In terms of R3, the results indicate that school leaders adopt a balanced perspective on the benefits and challenges of AI. In essence, the latent network model reveals a nuanced perspective among principals, recognizing both the positive impacts of ChatGPT on students (P_CIMPOS) and the challenges it poses for teachers (P_CONEG and P_CWORK). The interplay between these domains emphasizes the need for a balanced approach to integrating ChatGPT in education, ensuring that the benefits for students do not come at the expense of increased teacher workload or negative outcomes for educators. Prior research on educational innovation (Prenger et al., 2022) and technology leadership in schools (Dexter and Richardson, 2020) highlights that sustainable implementation depends on school leaders’ ability to balance the demands of innovation with the professional workload of teachers, since instructional quality fundamentally relies on teachers’ capability to effectively adapt to and integrate new technologies. Consequently, these findings highlight the crucial role of leadership practices that promote the benefits of AI integration for students while safeguarding teachers’ capacity and well-being through proactive prevention of technostress (Pothugsanti, 2024).
What is additionally striking is the network centrality of the item “The use of [ChatGPT or similar tools] by students will make it difficult for teachers to judge whether or not the work submitted by students is their own” and its connectedness with the expected negative impacts on students (P_CIMNEG) increased workload for teachers (P_CWORK) and the expected negative consequences for teachers (P_CONEG). This underscores school leader's concern that AI-related cheating and plagiarism are perceived as central factors driving negative consequences for both students and teachers (Kovari, 2025; Lee et al., 2024). While the network visualization highlights the central role of Increased Workload, it is essential to note that the current latent network model does not formally test moderation effects. Exploring the potential moderating role of this construct would be a valuable direction for future research.

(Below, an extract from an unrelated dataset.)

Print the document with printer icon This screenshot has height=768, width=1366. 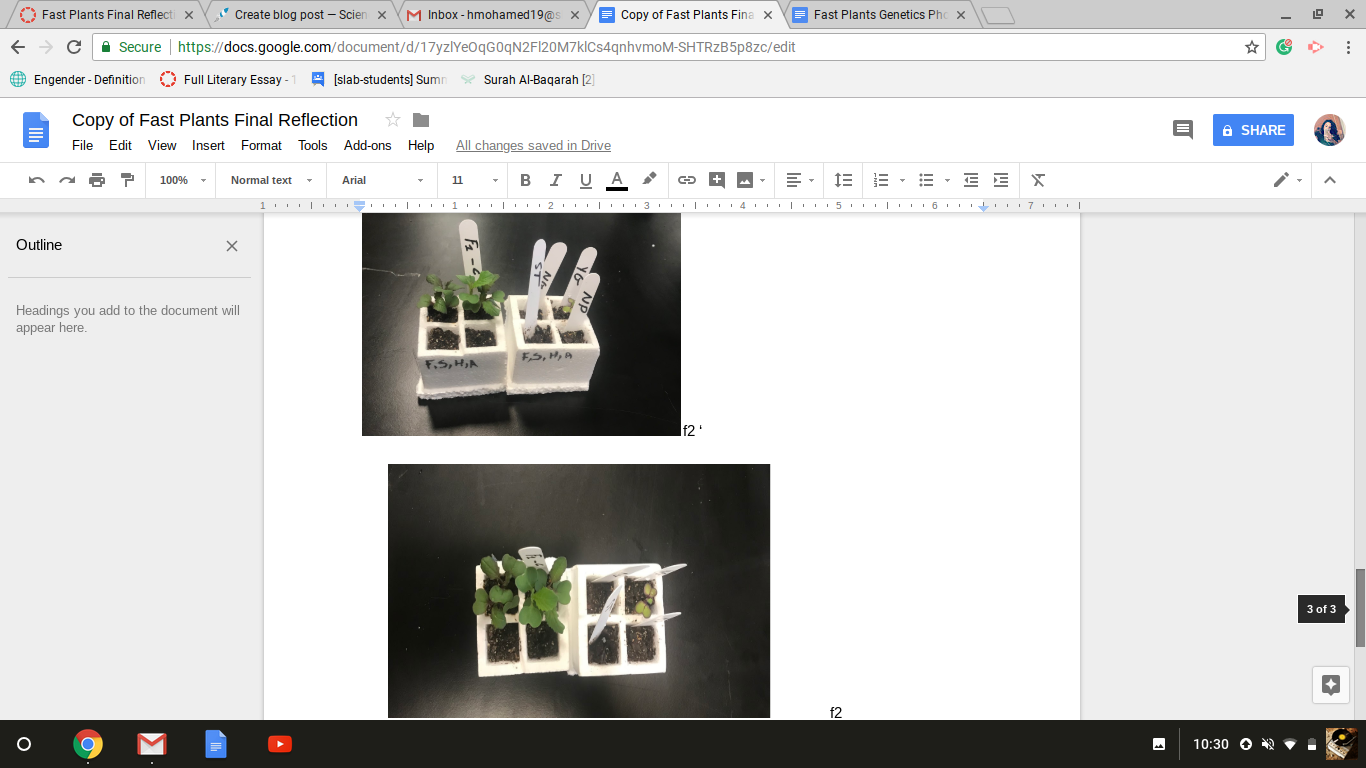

Finally, based on the TAM model (Davis, 1986), it is possible to argue that while principals recognize AI's potential to enhance learning outcomes, their simultaneous concern about teacher workload may create resistance to adoption (Marikyan et al., 2023; Scherer et al., 2019). Because they perceive these technologies as burdensome for teachers and a potential source of cheating, they might be less willing to use them and support their use in school. Building on TAM (Davis, 1986), our results suggest that AI-induced workload concerns need to be explicitly incorporated into technology acceptance frameworks for school leaders. We therefore propose an extended TAM-based model in which external factors (e.g. infrastructure, support, training) influence perceived usefulness and ease of use, but where workload mitigation factors act as a critical mediator shaping attitudes and behavioral intention toward AI adoption. This responds to Bagozzi's (2007) critique by embedding contextual variables—particularly workload—into the TAM structure, thereby aligning technology acceptance with leadership practice. This theoretical integration would position school leaders’ technology acceptance as a pivotal mediator in AI adoption within schools.
Limitations
In this study, we aimed to explore the latent network structure of principals’ views on ChatGPT using a latent network modeling approach. While our analysis provided insights into the relationships among key constructs, we acknowledge several limitations.

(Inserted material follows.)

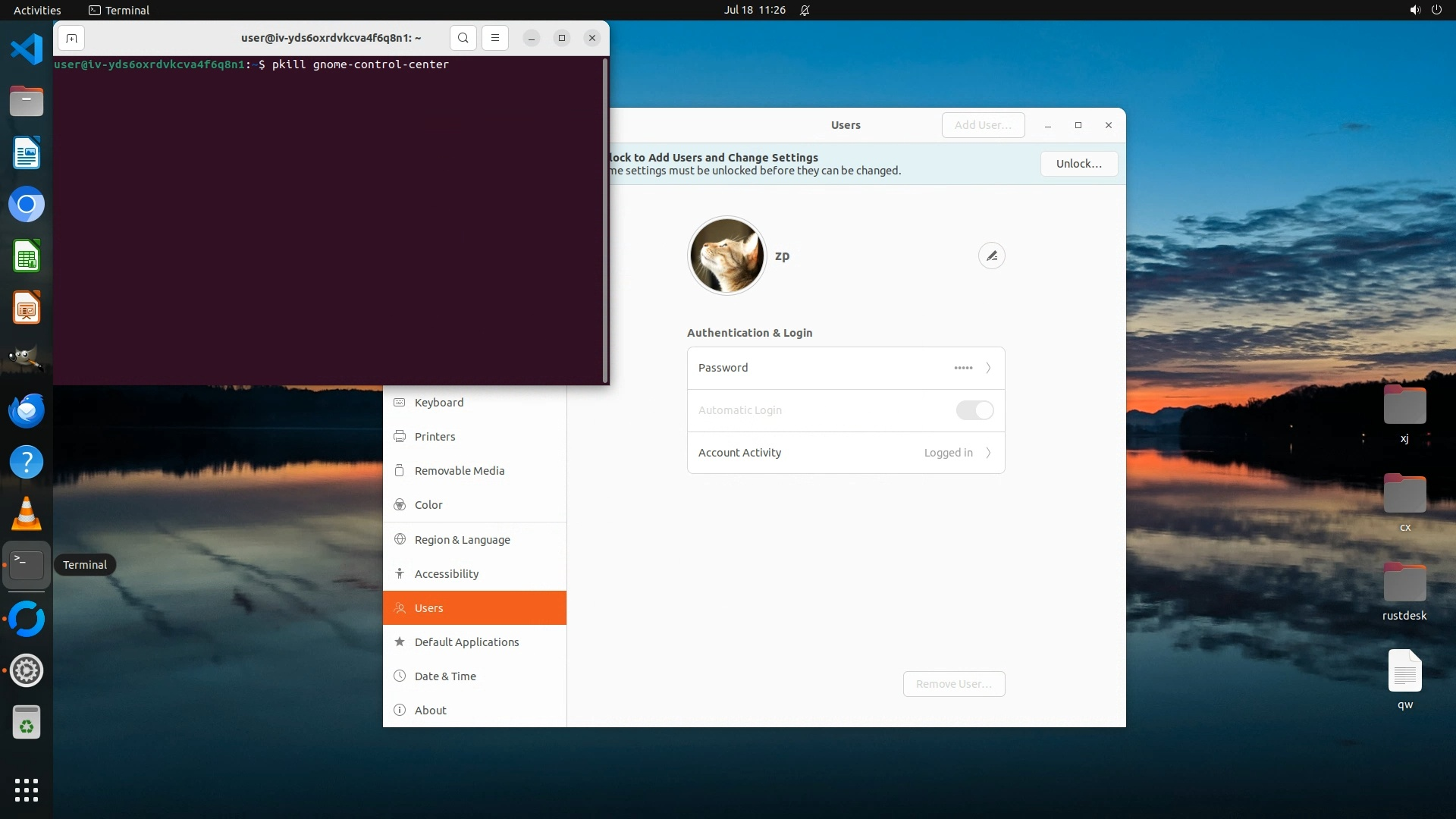The image size is (1456, 819).
Task: Launch VLC media player from dock
Action: [x=27, y=514]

First, due to sample size constraints within individual countries, we were unable to conduct a formal multi-group latent network analysis (MG-LNM). A multi-group approach would have allowed us to statistically compare whether the network structures were invariant across countries. Future studies with larger, balanced samples across countries should aim to assess cross-national measurement invariance in latent network structures.
Second, although our study assesses network connectivity and structural relationships, it does not account for potential contextual differences (e.g. educational policies, digital infrastructure, or principals’ experience with AI tools), which may influence the interpretation of ChatGPT's impact. Future research could integrate contextual variables to better understand how these factors shape the structure of principals’ perceptions.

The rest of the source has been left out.